Makes it all worthwhile, doesn't it... 


Saturday, September 08, 2018

Postcard from Skyros

Regular readers will know that this primarily-Frome-focussed arts blog goes off, geographically speaking, annually to an island in the Aegean where Greek heroes hid, where Cretan pirates roamed, where the quintessentially English Rupert Brooke has his grave, and where now Skyros Holistic Holidays offers creative 'alternative' activities both in the main town and on the wild west coast, at Atsitsa Bay.
That's where I am at this moment, in a beach bar with wifi and exquisite soft-sandy beach and warm azure water, to which I shall shortly adjourn. I'm now midway between two sessions: here's last week's supergroup, posed in dappled light which unfortunately makes them look as though they're mid-way being beamed up to another planet, and my other awesome group, the 'Sunset Writers'... and here's our sunset view as we wrote. We did other things too: there's a wide range of options throughout day and evening - including aerial dance - and the food here is fantastic, all created by superchef Taki. And now these amazing groups have both gone, and new people have arrived, for another week of mornings immersed in creativity and afternoons immersed in water...

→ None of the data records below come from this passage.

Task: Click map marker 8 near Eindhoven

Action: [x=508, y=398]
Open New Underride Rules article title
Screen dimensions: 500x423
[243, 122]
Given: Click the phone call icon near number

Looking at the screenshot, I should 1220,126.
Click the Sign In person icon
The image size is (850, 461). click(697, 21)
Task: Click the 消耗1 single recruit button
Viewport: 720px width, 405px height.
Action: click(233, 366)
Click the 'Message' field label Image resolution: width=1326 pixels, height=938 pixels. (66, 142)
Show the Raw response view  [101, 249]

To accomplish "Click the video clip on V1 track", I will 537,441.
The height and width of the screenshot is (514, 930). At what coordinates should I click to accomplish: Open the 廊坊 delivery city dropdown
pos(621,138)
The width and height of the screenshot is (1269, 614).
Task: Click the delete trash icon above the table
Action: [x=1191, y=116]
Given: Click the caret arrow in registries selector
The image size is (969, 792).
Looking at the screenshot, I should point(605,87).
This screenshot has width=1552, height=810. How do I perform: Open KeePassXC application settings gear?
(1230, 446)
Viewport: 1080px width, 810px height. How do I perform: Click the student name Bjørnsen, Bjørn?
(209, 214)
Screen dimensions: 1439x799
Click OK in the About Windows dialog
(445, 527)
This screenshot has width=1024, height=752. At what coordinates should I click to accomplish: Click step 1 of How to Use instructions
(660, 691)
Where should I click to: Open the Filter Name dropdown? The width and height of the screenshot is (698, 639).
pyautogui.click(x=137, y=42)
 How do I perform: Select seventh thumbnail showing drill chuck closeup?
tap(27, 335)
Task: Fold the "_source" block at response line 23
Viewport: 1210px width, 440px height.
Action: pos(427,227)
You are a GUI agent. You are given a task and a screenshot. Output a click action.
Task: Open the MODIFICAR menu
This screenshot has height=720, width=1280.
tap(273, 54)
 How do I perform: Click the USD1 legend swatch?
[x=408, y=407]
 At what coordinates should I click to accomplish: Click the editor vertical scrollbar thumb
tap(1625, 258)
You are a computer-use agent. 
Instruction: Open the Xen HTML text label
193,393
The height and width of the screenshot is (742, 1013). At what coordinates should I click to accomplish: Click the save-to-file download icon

Avid Frome-followers keen to catch up on culture-goss, therefore, will find this post disappointing - I can tell you nothing about the Fat Boy Slim gig at  Cheese & Grain, which I would have give my eye-teeth to be at if I knew what these dentures are - though in compensation, here last week we had ecstatic dance, bopping in the bar, and a late-night hut-rave. And singing in the cabaret, and harmonising on the beach... The only home news I can add is that legendary music producer & singer/songwriter Ethan Jones shared his songs in the unlikely venue of Sagebury Cheese Deli the night before I left (next-door Raves from the Grave is so cram full of recordings in every format there's no room for a guitar to be unstrapped, never mind played to a rapt audience) and he was terrific. Leonardo's Bicycle at Three Swans afterwards gave us a fun tour through the 60s in song, and after that I know nothing.... I console myself with the extraordinary beauty of this island, the amazing people who come to Atsitsa, and the awesome, entertaining, sensational, & sometimes magical experiences it provides.